TASK BRIEF: Word for word, transcribe every line below.
(DATA EXTRACT begins)
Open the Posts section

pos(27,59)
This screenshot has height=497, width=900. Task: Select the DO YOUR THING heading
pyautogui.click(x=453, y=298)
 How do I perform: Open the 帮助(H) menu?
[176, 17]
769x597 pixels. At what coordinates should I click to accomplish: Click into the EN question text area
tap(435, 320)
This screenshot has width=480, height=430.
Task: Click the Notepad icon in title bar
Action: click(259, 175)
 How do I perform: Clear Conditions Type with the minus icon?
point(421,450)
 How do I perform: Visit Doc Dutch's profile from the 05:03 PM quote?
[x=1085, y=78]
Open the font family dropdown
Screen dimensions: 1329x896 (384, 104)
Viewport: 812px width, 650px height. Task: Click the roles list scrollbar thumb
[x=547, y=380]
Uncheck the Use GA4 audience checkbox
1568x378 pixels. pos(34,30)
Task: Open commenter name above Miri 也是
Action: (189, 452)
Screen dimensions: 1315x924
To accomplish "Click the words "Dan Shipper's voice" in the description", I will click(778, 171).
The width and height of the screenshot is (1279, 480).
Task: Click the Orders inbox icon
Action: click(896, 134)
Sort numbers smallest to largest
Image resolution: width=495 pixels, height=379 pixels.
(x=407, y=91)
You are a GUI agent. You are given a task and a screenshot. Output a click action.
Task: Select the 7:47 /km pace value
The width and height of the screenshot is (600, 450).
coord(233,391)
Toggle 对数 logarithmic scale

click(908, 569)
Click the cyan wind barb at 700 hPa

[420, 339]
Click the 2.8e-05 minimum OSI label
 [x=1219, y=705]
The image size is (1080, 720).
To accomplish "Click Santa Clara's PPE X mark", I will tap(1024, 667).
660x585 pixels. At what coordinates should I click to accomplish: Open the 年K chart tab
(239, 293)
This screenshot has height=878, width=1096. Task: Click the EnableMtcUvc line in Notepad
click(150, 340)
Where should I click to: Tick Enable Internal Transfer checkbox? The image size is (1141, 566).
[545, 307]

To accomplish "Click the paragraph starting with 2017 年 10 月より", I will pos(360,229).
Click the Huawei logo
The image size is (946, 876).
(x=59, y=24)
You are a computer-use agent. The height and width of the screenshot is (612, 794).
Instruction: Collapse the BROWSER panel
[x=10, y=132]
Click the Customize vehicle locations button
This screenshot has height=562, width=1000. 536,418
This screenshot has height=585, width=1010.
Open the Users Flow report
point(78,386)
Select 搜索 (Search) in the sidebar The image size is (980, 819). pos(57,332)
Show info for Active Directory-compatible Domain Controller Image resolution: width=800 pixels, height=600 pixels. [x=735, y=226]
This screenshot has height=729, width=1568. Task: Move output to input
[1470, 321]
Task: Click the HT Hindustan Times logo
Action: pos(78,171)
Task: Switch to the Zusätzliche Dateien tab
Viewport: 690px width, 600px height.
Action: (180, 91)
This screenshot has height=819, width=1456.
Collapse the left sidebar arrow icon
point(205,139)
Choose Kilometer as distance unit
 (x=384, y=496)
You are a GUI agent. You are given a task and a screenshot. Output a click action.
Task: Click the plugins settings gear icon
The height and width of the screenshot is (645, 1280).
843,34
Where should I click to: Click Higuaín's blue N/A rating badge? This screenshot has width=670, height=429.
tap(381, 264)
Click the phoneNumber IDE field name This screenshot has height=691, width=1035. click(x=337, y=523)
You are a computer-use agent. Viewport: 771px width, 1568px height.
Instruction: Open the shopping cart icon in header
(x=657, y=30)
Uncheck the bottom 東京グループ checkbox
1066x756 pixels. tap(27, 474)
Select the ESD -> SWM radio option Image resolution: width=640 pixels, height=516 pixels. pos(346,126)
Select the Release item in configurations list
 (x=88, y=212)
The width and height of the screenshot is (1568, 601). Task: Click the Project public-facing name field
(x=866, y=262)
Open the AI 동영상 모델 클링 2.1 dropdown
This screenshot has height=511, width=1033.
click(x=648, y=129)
(DATA EXTRACT ends)
ANSWER AREA:
Open the Posts section

pos(27,59)
This screenshot has height=497, width=900. Task: Select the DO YOUR THING heading
pyautogui.click(x=453, y=298)
 How do I perform: Open the 帮助(H) menu?
[176, 17]
769x597 pixels. At what coordinates should I click to accomplish: Click into the EN question text area
tap(435, 320)
This screenshot has width=480, height=430.
Task: Click the Notepad icon in title bar
Action: click(259, 175)
 How do I perform: Clear Conditions Type with the minus icon?
point(421,450)
 How do I perform: Visit Doc Dutch's profile from the 05:03 PM quote?
[x=1085, y=78]
Open the font family dropdown
Screen dimensions: 1329x896 (384, 104)
Viewport: 812px width, 650px height. Task: Click the roles list scrollbar thumb
[x=547, y=380]
Uncheck the Use GA4 audience checkbox
1568x378 pixels. pos(34,30)
Task: Open commenter name above Miri 也是
Action: (189, 452)
Screen dimensions: 1315x924
To accomplish "Click the words "Dan Shipper's voice" in the description", I will click(778, 171).
The width and height of the screenshot is (1279, 480).
Task: Click the Orders inbox icon
Action: click(896, 134)
Sort numbers smallest to largest
Image resolution: width=495 pixels, height=379 pixels.
(x=407, y=91)
You are a GUI agent. You are given a task and a screenshot. Output a click action.
Task: Select the 7:47 /km pace value
The width and height of the screenshot is (600, 450).
coord(233,391)
Toggle 对数 logarithmic scale

click(908, 569)
Click the cyan wind barb at 700 hPa

[420, 339]
Click the 2.8e-05 minimum OSI label
 [x=1219, y=705]
The image size is (1080, 720).
To accomplish "Click Santa Clara's PPE X mark", I will tap(1024, 667).
660x585 pixels. At what coordinates should I click to accomplish: Open the 年K chart tab
(239, 293)
This screenshot has height=878, width=1096. Task: Click the EnableMtcUvc line in Notepad
click(150, 340)
Where should I click to: Tick Enable Internal Transfer checkbox? The image size is (1141, 566).
[545, 307]

To accomplish "Click the paragraph starting with 2017 年 10 月より", I will pos(360,229).
Click the Huawei logo
The image size is (946, 876).
(x=59, y=24)
You are a computer-use agent. The height and width of the screenshot is (612, 794).
Instruction: Collapse the BROWSER panel
[x=10, y=132]
Click the Customize vehicle locations button
This screenshot has height=562, width=1000. 536,418
This screenshot has height=585, width=1010.
Open the Users Flow report
point(78,386)
Select 搜索 (Search) in the sidebar The image size is (980, 819). pos(57,332)
Show info for Active Directory-compatible Domain Controller Image resolution: width=800 pixels, height=600 pixels. [x=735, y=226]
This screenshot has height=729, width=1568. Task: Move output to input
[1470, 321]
Task: Click the HT Hindustan Times logo
Action: pos(78,171)
Task: Switch to the Zusätzliche Dateien tab
Viewport: 690px width, 600px height.
Action: (180, 91)
This screenshot has height=819, width=1456.
Collapse the left sidebar arrow icon
point(205,139)
Choose Kilometer as distance unit
 (x=384, y=496)
You are a GUI agent. You are given a task and a screenshot. Output a click action.
Task: Click the plugins settings gear icon
The height and width of the screenshot is (645, 1280).
843,34
Where should I click to: Click Higuaín's blue N/A rating badge? This screenshot has width=670, height=429.
tap(381, 264)
Click the phoneNumber IDE field name This screenshot has height=691, width=1035. click(x=337, y=523)
You are a computer-use agent. Viewport: 771px width, 1568px height.
Instruction: Open the shopping cart icon in header
(x=657, y=30)
Uncheck the bottom 東京グループ checkbox
1066x756 pixels. tap(27, 474)
Select the ESD -> SWM radio option Image resolution: width=640 pixels, height=516 pixels. pos(346,126)
Select the Release item in configurations list
 (x=88, y=212)
The width and height of the screenshot is (1568, 601). Task: Click the Project public-facing name field
(x=866, y=262)
Open the AI 동영상 모델 클링 2.1 dropdown
This screenshot has height=511, width=1033.
click(x=648, y=129)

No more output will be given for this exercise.